L’Europe, principal marché d’exportation

“Les fournisseurs dans le secteur sont variés. Il s’agit notamment de propriétaires de fermes de surface moyenne et de grands exploitants. Par rapport à l’agriculture conventionnelle, il y a en plus une population constituée de militants pour des produits sains et respectueux de l’environnement, d’acteurs écologiques et d’humanistes convaincus de la préservation des sols et du soutien aux petits agriculteurs.”

“Au niveau de la transformation, des entreprises et des coopératives innovantes créent des gammes de produits à valeur ajoutée. Parmi les créateurs, il y a des médecins, des pharmaciens, des biologistes, des enseignants reconvertis, des managers et des spécialistes du marketing, qui apportent avec eux une grande créativité, un savoir-faire technologique et une connaissance des cahiers des charges. Ces mutations sont prometteuses pour le devenir de notre agriculture.”

Pour ce qui est des “principaux marchés d’exportation, il s’agit de l’Europe, notamment l’Espagne, la France, l’Allemagne et la Grande-Bretagne. Certains exportateurs ont même réussi à exporter sur d’autres continents, notamment des produits originaux et très consommés : le thé et les infusions, la spiruline, des huiles spécifiques et les cosmétiques”.

Comment se fait le contrôle de la certification des produits biologiques ?

« Deux types de contrôle – institutionnel et réglementaire – régissent la filière :
– La première grande responsabilité de l’ensemble du secteur agroalimentaire revient à l’Office national de sécurité sanitaire des produits alimentaires (ONSSA), dont le contrôle est effectué sur les marchés et les points de vente. L’ONSSA a pour mission de vérifier la conformité avec les lois, en l’occurrence la loi 39-12, et de contrôler les importations pour le bioLes exportations sont suivies par l’organisme public Morocco Foodex ;

– La seconde responsabilité revient aux certificateurs par le biais de l’Organisme de contrôle et de certification (OCC), en particulier la société CCPB (en pleine croissance au Maroc) et la société Ecocert, qui octroient la certification nationale et internationale. Chaque certification de gamme de produit donne lieu à un numéro sur le logo Bio Maroc, qui peut permettre un contrôle a posteriori : dans les points de vente, chez les transformateurs ou au niveau de la distribution. »

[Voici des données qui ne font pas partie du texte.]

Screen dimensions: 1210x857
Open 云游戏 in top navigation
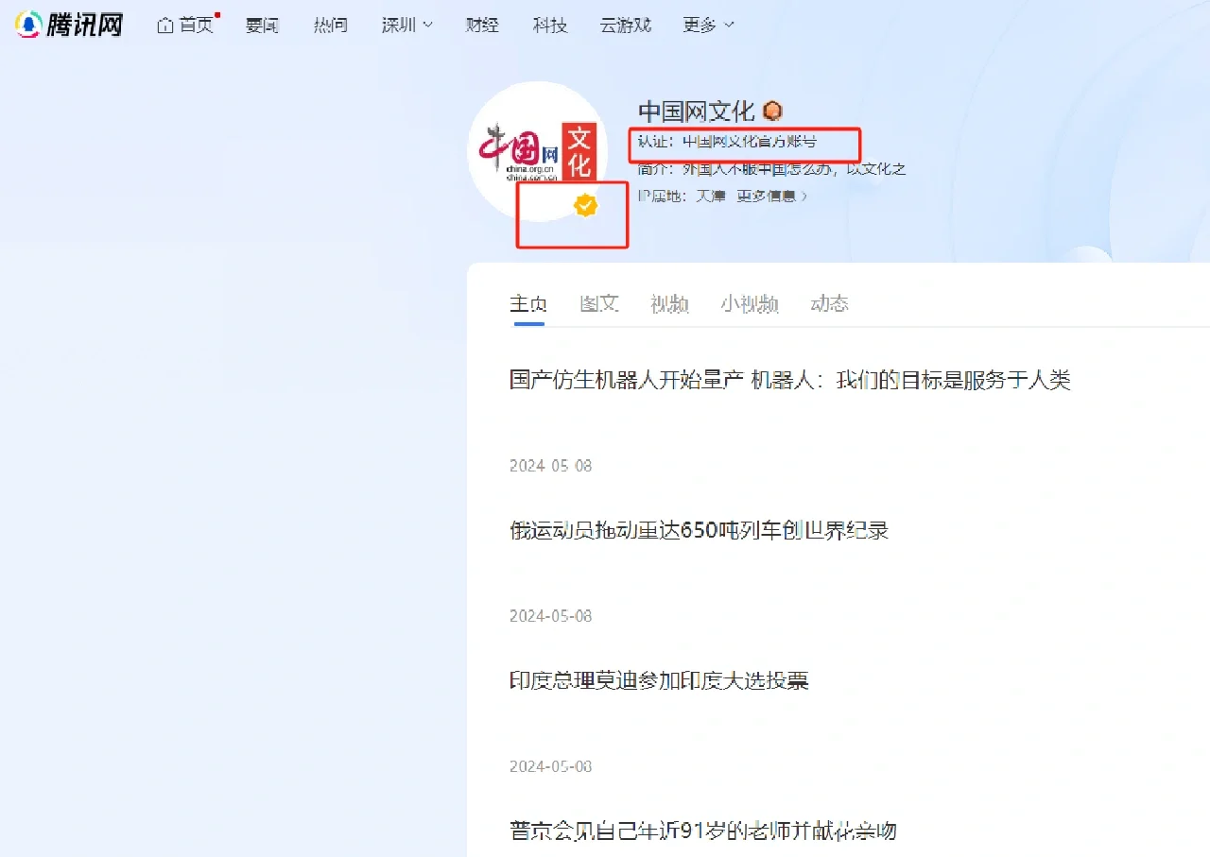point(626,26)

Par ailleurs, “il arrive régulièrement que les opérateurs tirent la sonnette d’alarme eux-mêmes quand il y a évidence de produits de contrefaçon ou de contrebande, distribués par des personnes malhonnêtes, guidées par une volonté de concurrence déloyale et qui font prendre des risques aux consommateurs. En tant qu’interprofession, nous faisons appel à la vigilance des consommateurs et mettons en garde contre les produits sur les marchés non contrôlés, ceux sans étiquetage ou sans certificat, et sans le label Bio Maroc réglementaire. La recherche du meilleur prix ne doit pas occulter la certification réglementaire, avec des prix du bio naturellement plus chers que les produits conventionnels”.

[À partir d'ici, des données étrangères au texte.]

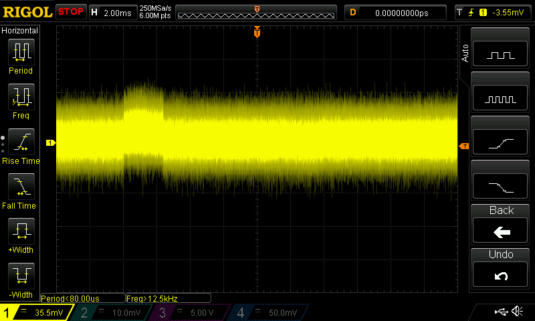The height and width of the screenshot is (321, 535).
Task: Click the orange trigger position marker
Action: [x=257, y=32]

Les contraintes pour le secteur et les solutions pour l’améliorer

“L’agriculture conventionnelle telle qu’elle existe depuis l’avant-indépendance a donné lieu à de multiples subventions et programmes de formation par les gouvernements. Elle a permis de mettre en place des circuits de distribution et des réseaux de magasins, et a forcé le goût des consommateurs.”

“Créer une nouvelle agriculture, même si elle est proche du savoir de l’agriculture ‘paysanne’, nécessite de multiples initiatives de la part de l’agriculteur et du secteur privé, qui doit investir sur l’avenir, être sensible à la santé, au respect de la nature, à la préservation de la biodiversité et à la création d’emplois dans les campagnes, etc.”

“Pour une agriculture durable, la logique de rentabilité ne devrait pas être la seule préoccupation dans le processus de création de richesse”, conclut Slim Kabbaj.